いつだって戻れなさを抱きしめており、その選択を誇らしく思っている。潔さを愛している。

2026/03/31 ささない傘と雨

「23時にふとんに入っても当分眠気が訪れそうには感じられず」と書いた30分後にはぱたりと眠りつけてしまう、そうした自分の健康さがにくくて愛しい。愛おしもうと決めて愛おしむこと。決めて、大切にすること。そうした行為。

一年のはやさに情感を馳せられるほど自分の日々を単純化はできず、しかしまっとうに実感としてはそう思うことの、矛盾した感情。

巻き取られていく。メジャーに書かれた目盛りと数字のように、誰かの情動が。反復して。

雨の音、知らないジャズ、遠くのあなた、近くのきみ、アイスコーヒーに落とすメープルシロップ、浅くなる呼吸、春風。

2026/03/30 小声と反響

隣の芝の真っ青さ。

一体今日は何時に眠りにつけるんだろう、と思う。23時にふとんに入っても当分眠気が訪れそうには感じられず、ラジオ深夜便の音だけが小さく部屋に響く。

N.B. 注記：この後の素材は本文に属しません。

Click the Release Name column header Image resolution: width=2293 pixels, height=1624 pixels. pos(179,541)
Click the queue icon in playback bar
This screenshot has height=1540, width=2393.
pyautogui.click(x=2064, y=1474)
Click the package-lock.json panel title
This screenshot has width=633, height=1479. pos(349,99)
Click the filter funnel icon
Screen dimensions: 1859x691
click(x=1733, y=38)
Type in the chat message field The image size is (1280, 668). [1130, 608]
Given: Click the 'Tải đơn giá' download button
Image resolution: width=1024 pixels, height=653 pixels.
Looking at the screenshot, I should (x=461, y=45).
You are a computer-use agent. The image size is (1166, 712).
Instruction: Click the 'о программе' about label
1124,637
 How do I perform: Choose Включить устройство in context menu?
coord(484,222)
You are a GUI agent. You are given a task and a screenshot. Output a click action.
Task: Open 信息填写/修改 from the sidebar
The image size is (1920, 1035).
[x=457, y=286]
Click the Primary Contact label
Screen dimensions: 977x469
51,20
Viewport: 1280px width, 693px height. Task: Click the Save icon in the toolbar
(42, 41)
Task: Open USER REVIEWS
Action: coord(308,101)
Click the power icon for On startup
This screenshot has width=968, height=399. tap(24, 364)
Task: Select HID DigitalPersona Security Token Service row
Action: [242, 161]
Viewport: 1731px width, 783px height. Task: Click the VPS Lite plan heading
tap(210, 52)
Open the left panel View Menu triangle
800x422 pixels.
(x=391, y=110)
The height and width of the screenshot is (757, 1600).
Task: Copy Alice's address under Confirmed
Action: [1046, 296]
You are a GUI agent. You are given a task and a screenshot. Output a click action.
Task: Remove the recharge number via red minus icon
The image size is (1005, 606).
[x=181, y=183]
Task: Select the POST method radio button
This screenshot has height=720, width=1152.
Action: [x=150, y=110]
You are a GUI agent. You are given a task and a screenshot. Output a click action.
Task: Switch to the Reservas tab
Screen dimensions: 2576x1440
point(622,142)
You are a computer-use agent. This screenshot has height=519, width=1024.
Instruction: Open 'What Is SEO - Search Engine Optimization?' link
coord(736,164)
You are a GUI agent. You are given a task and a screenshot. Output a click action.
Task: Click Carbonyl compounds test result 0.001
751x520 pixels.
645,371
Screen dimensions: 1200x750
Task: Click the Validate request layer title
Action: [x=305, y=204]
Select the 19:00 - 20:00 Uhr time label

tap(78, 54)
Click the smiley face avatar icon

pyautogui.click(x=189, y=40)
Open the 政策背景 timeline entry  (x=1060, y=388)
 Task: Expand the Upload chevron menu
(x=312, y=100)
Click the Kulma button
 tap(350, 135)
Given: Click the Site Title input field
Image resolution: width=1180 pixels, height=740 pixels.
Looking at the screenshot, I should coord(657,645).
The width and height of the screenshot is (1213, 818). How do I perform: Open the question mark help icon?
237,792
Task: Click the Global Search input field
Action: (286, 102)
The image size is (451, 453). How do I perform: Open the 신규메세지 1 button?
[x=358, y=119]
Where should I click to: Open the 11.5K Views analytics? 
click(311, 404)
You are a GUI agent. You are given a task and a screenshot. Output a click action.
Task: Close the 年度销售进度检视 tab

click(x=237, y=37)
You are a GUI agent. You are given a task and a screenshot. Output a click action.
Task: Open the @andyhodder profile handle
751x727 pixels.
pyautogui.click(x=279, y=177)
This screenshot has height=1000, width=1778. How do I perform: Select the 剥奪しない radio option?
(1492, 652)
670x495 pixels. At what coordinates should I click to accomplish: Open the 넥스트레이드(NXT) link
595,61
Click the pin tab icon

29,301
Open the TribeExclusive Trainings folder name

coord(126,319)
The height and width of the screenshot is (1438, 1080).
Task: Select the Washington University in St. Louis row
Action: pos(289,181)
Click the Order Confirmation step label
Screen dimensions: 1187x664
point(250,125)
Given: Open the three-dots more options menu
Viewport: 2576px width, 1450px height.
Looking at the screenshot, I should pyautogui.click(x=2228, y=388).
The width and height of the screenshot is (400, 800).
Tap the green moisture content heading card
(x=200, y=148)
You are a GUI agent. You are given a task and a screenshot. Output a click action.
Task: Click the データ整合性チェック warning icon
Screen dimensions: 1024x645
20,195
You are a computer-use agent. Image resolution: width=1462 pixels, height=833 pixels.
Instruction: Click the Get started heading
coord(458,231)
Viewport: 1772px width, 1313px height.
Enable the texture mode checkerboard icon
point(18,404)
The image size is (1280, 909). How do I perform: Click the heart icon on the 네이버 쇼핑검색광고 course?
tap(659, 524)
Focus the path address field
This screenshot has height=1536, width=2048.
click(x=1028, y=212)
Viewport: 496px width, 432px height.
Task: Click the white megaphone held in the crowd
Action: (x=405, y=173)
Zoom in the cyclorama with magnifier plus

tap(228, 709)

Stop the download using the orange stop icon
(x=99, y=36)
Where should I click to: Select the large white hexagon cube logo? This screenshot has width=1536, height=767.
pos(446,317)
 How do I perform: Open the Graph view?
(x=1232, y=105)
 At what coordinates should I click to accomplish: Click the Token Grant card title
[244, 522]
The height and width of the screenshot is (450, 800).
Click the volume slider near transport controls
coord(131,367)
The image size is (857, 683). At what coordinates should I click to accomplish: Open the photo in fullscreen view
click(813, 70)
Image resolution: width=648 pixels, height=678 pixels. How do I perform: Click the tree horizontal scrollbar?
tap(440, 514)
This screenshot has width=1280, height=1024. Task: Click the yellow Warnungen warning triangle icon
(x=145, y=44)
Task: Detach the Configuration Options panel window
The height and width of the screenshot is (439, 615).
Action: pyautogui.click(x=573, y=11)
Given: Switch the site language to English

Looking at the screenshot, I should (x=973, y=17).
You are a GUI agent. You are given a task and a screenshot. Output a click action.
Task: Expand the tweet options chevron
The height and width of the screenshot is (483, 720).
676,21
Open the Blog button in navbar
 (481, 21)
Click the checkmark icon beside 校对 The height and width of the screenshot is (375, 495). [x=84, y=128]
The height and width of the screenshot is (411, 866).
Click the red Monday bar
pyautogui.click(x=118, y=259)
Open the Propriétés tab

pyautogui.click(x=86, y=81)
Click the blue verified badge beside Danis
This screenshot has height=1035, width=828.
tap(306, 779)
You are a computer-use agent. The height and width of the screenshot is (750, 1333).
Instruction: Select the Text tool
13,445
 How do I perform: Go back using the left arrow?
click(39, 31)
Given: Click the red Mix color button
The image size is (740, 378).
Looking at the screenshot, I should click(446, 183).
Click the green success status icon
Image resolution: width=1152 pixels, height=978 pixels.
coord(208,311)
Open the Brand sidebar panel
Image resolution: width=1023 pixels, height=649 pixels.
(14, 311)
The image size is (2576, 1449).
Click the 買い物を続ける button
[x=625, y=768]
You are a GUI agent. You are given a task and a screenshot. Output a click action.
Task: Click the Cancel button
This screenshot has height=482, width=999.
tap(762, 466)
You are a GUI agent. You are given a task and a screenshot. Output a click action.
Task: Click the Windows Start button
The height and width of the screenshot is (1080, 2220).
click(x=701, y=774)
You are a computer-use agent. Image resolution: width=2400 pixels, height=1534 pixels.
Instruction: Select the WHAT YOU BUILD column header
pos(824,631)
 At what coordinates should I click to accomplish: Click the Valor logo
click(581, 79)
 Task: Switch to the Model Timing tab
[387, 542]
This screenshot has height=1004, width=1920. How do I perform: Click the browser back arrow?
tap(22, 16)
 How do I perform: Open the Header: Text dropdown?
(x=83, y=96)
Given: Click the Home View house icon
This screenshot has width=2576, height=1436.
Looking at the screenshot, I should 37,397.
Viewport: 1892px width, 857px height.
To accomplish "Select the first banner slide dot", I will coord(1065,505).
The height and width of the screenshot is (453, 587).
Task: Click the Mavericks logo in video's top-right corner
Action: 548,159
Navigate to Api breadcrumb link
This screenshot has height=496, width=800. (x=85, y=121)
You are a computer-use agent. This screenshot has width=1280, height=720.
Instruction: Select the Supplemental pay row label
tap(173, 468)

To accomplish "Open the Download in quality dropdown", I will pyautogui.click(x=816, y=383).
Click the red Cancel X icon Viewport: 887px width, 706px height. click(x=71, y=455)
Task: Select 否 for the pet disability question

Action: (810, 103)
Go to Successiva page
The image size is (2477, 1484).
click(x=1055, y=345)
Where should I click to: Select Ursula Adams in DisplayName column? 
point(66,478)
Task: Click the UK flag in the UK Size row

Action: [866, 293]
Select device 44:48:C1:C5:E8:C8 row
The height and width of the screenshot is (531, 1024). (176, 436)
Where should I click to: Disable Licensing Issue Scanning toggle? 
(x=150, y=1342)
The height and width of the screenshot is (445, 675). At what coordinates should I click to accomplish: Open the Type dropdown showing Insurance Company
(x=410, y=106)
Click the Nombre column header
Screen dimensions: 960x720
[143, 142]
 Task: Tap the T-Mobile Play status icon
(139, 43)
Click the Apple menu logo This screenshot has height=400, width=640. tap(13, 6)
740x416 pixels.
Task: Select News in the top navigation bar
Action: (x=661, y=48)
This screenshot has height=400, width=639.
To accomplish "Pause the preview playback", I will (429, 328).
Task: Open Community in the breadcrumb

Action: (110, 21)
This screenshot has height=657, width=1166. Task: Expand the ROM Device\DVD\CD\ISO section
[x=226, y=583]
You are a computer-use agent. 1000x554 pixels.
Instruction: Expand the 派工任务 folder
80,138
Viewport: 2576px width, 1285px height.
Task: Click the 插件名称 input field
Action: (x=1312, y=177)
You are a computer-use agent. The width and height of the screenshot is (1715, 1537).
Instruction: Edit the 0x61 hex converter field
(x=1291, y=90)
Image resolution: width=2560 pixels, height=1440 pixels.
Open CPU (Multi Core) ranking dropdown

わたしが誰かを「いいよね 君は まつげも長いしいいよね 君は すごくやってけそうだし」と羨むように、わたしも誰かにそう思われていたのだ。無敵でいられる時間はそう長くなく、かといってそのスター状態から抜け出したからといって向かい立つべき敵が現れるわけではない。敵がいない、ということの虚しさがある。敵は、自らで自らのためにつくりだすものだったのかもしれない。

わたしのことをずっと、スター状態のままこころのなかへ生かせてくれるあなたへ、桜吹雪のような幸福がありますように。

2026/03/30 朝陽とアイスコーヒー

真っ直ぐと人を愛する、その愛を表明する、ということの技術。わたしはまだ鍛錬が足りない。少しでもその人に悲しい出来事が起こってほしくないと願うような相手のことを、存在ごと尊重するように、大切に時間を過ごせるようになりたい。アイスコーヒーの表面を照らす朝陽。そのあたたかさ。やわらかさ。